**Text provided:**
BEGIN

A number of studies have reported on the clinical application of methylation markers in cancer diagnosis and prognosis; however, no previous studies have mentioned the application of methylation markers in HCC as a tumor biomarker after LRT. This is the first study to assess the feasibility of using methylation markers from liquid biopsy—blood to predict the response of HCC patients to LRT. We also compared the effectiveness of methylation markers with that of existing tumor markers.
2. Materials and Methods
2.1. Patients
This study prospectively enrolled 110 treatment-naïve BCLC-B HCC patients who were initially treated with LRT, including TACE with/without radiofrequency ablation (RFA), at National Taiwan University Hospital between June 2020 and May 2021. The diagnosis of HCC and TACE eligibility were assessed prior to treatment using contrast-enhanced CT or MRI in accordance with the guidelines of the American Association for the Study of Liver Disease [18]. At least two dynamic imaging modalities were required for diagnosis. Pathological tissue samples were obtained from one patient with an atypical vascular profile in imaging studies and low AFP levels. Inclusion criteria included the detection of HCCs according to the criteria of BCLC stage B. Exclusion criteria included an inability to tolerate TACE due to renal insufficiency, an allergy to contrast agents, or elevated total bilirubin (TBIL) levels (>2.5 mg/dL). This study was approved by the Research Ethics Committee of the National Taiwan University Hospital (NTUH REC: 202009079DIPB; ClinicalTrials: NCT03267290). All patients provided written informed consent.
2.2. Procedures
2.2.1. TACE Protocol
Following the selection of feeding vessels within HCCs, subsegmental catheterization was performed using microcatheters under abdominal angiography. TACE was performed using an emulsion of 2–10 mL of iodized oil and 10–40 mg of doxorubicin hydrochloride (Adriblastina; Pfizer, Milano, Italy) based on the size of the tumor. Note that the infusion continued until arterial flow stasis was reached. Subsequent embolization of the feeding artery was achieved using Gelfoam cubes (SPONGOSTANTM; Ferrosan Medical Devices, Søborg, Denmark). Technical success was defined as no visible residual tumor stain in post-embolization celiac or common hepatic arteriography.
2.2.2. RFA Protocol
RFA was administered as an add-on procedure three days after TACE in the event that viable tumors were observed after TACE. All patients underwent moderate intravenous conscious sedation and local infiltration of 2% lidocaine throughout the procedure. Percutaneous RFA was performed on all residual tumors under ultrasound guidance using RFA electrodes with a 200-W generator (Cool-tipTM; Valleylab, Minneapolis, MN, USA). LRT on all nodules was performed whenever possible. The technical success of RFA was defined as the complete ablation of the HCC with a surrounding safety margin of 0.5–1.0 cm in immediate follow-up CT images.

END

**Extracted material:**

BEGIN

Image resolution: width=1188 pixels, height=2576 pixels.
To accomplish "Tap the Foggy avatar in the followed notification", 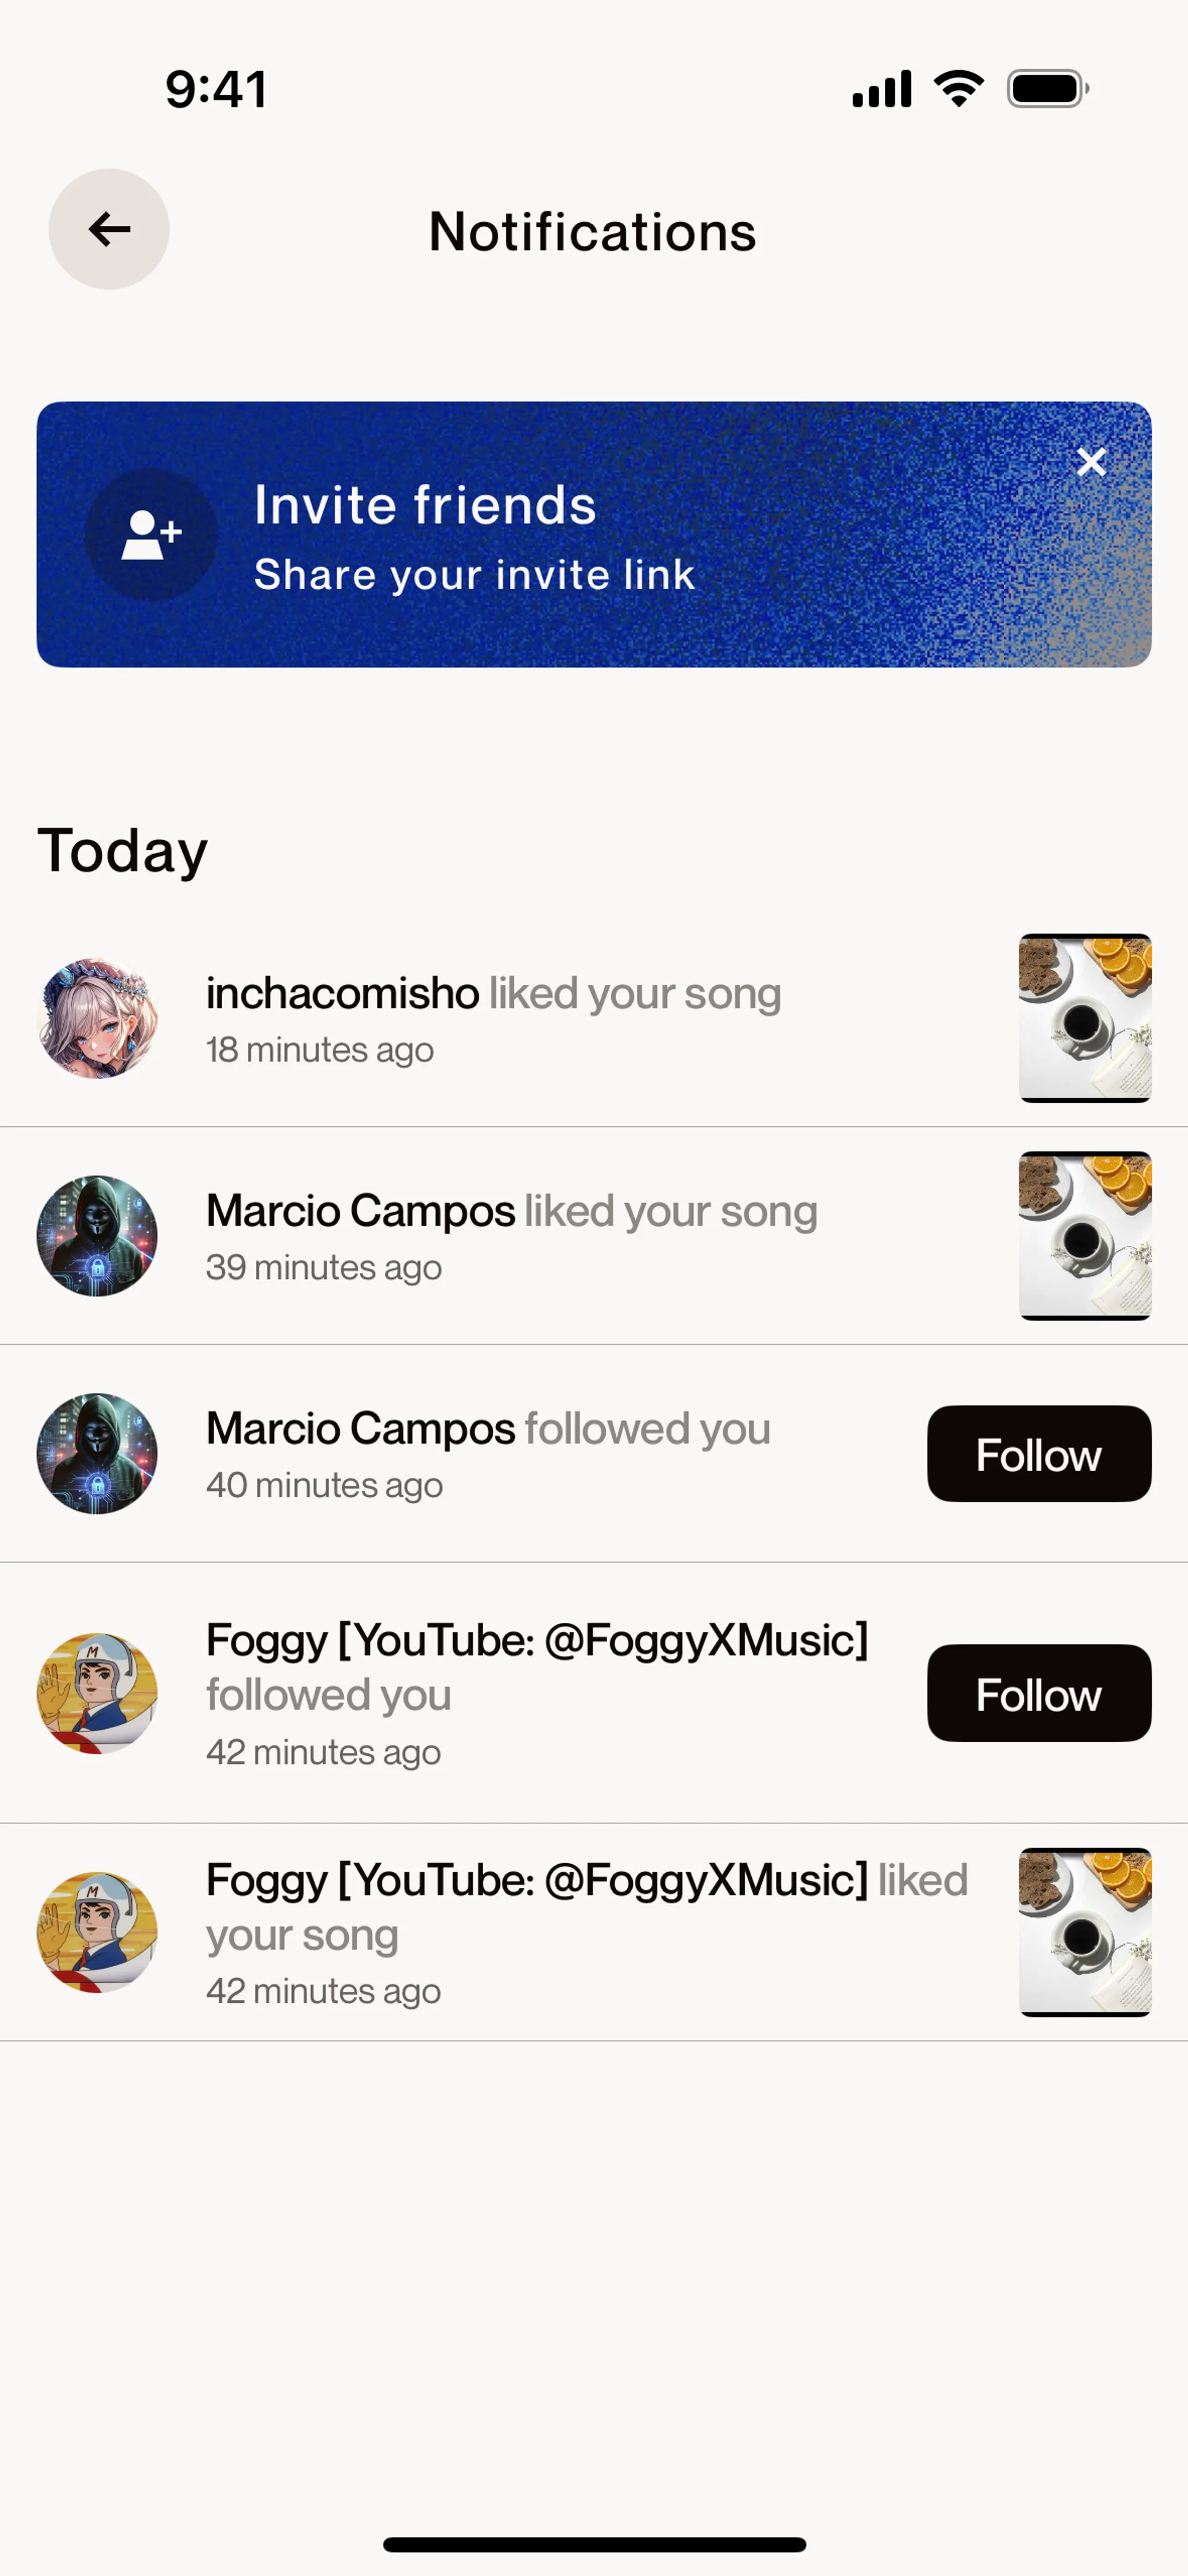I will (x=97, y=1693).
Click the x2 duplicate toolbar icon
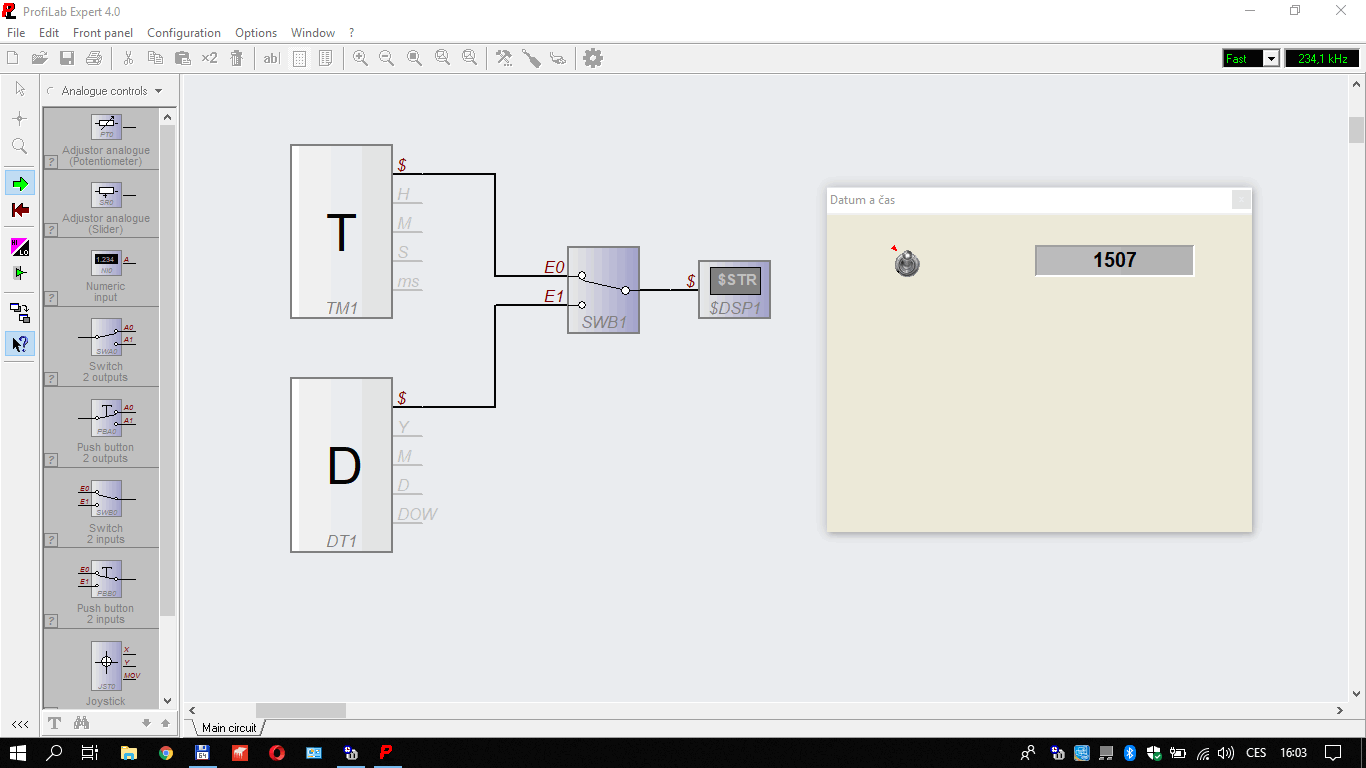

END
BEGIN

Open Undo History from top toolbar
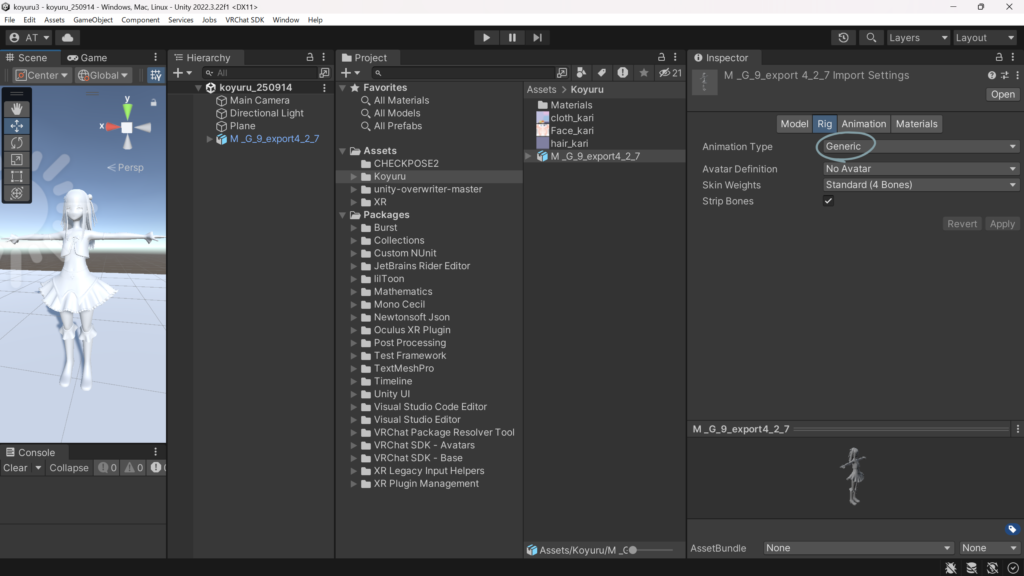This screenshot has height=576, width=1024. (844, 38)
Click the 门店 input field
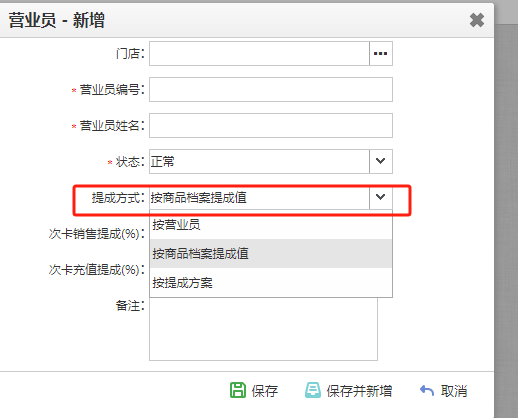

END

**Work order 1:** List every numbered section heading in the text on methylation markers and liver cancer treatment, with its number.
**Work order 2:** Continue the text on methylation markers and liver cancer treatment, starting after its last sentence.

**Response 1:**
2. Materials and Methods
2.1. Patients
2.2. Procedures
2.2.1. TACE Protocol
2.2.2. RFA Protocol

**Response 2:**
2.3. Follow-Up
Within one week prior to LRT and 30 days after LRT, the patients were assessed in terms of AFP, PIVKA-II, and methylation marker levels, as well as underwent contrast-enhanced imaging analysis (dynamic CT or dynamic MRI). We also recorded demographic profiles (age and gender) as well as tumor characteristics and biochemistry details (hepatitis B surface antigen, anti-hepatitis C virus antibody, tumor size, tumor number, TBIL, albumin, alanine aminotransferase (ALT), aspartate aminotransferase (AST), creatinine levels (CRE), and platelet count). Patients' liver function and disease status were evaluated using Child-Pugh score classification [19], the ALBI (Albumin-Bilirubin) grade system [20], and Up-to-7 criteria [21] as appropriate. Follow-up imaging was continued at intervals of three months for a period of two years. Tumor recurrence was diagnosed using the same criteria as the American Association for the Study of Liver Disease guidelines [18]. Disease progression was defined as a >20% increase in the sum of the diameters of viable target lesions or newly developed lesions based on modified response evaluation criteria for solid tumors [22].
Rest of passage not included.